Makes 4 servings as a first course and 6 servings as a side dish.
According to the National Academy of Sciences, quinoa is “one of the best sources of protein in the vegetable kingdom.” It is also gluten free.
You can serve quinoa with a variety of roasted, steamed or stir fried vegetables, but I like this combination the best. It is also permissible to eat on Passover.
- 1 tablespoon unsalted margarine
- ½ teaspoon kosher salt
- 1 ¼ cups water
- 1 cup red quinoa
- 1 pound acorn squash
- 1 tablespoon olive oil
- ½ cup loosely packed flat leaf parsley, coarsely chopped
- In a small saucepan bring to a boil, over high heat, the margarine, salt and water. Sprinkle over the quinoa, lower the heat, and cook covered for 20-25 minutes. The water should be absorbed and the grains tender. If the grains are not tender add a tablespoon of hot water and continue cooking.
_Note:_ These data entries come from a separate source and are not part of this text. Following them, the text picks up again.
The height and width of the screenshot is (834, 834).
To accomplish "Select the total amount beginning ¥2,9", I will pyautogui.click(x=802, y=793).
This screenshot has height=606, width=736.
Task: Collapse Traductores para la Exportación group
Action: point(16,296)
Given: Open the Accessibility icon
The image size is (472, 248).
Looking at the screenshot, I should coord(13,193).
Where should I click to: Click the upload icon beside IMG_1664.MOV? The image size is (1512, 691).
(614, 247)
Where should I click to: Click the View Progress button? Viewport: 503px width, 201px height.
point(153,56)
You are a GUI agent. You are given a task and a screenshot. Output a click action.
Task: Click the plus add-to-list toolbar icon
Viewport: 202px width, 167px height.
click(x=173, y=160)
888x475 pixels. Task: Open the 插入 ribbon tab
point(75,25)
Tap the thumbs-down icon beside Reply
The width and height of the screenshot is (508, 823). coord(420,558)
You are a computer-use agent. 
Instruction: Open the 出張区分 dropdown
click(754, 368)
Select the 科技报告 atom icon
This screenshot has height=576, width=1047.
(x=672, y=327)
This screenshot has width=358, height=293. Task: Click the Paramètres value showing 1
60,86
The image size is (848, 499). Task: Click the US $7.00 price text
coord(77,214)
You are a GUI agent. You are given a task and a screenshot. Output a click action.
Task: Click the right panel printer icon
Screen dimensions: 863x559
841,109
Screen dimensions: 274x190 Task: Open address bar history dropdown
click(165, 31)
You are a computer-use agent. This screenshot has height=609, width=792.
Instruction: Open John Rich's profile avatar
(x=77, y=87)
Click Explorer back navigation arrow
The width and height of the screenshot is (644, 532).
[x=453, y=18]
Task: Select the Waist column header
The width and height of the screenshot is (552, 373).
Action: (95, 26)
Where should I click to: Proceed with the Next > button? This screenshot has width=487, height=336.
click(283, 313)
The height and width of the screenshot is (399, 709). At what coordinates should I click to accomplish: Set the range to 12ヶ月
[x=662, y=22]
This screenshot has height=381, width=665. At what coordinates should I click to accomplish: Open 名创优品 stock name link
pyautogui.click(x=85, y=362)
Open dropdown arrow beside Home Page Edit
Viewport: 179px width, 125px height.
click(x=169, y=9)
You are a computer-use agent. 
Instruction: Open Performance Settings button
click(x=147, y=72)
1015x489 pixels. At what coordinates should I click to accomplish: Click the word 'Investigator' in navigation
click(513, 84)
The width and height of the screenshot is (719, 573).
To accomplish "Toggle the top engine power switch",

- Stir with a fork to fluff the grains.
- Preheat oven to 400F.
- Trim the squash ends and discard.
- Peel the squash, cut in half horizontally, discard seeds and cut into small cubes. Place on a foil lined pan and combine with olive oil.
- Bake for 25-30 minutes, the squash should be al dente.
- Combine the squash with quinoa and parsley. Season to taste with salt.